◆ **DATA ROWS**:
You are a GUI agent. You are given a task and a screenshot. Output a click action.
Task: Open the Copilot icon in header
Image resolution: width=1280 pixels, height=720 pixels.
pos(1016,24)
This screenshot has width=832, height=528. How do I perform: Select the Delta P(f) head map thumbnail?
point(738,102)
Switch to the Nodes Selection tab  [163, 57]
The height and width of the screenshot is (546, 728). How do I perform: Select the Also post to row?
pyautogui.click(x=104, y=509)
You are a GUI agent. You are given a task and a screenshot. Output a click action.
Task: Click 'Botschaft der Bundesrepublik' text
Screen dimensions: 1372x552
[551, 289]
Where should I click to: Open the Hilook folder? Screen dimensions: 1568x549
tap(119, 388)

◆ **YOUR OBJECTIVE**: Rewrite all of the rows above, changing "screenshot" to "screen capture" wherever it occurs and leaving everything else as it is.

◆ **RIGHT ANSWER**:
You are a GUI agent. You are given a task and a screen capture. Output a click action.
Task: Open the Copilot icon in header
Image resolution: width=1280 pixels, height=720 pixels.
pos(1016,24)
This screen capture has width=832, height=528. How do I perform: Select the Delta P(f) head map thumbnail?
point(738,102)
Switch to the Nodes Selection tab  [163, 57]
The height and width of the screen capture is (546, 728). How do I perform: Select the Also post to row?
pyautogui.click(x=104, y=509)
You are a GUI agent. You are given a task and a screen capture. Output a click action.
Task: Click 'Botschaft der Bundesrepublik' text
Screen dimensions: 1372x552
[551, 289]
Where should I click to: Open the Hilook folder? Screen dimensions: 1568x549
tap(119, 388)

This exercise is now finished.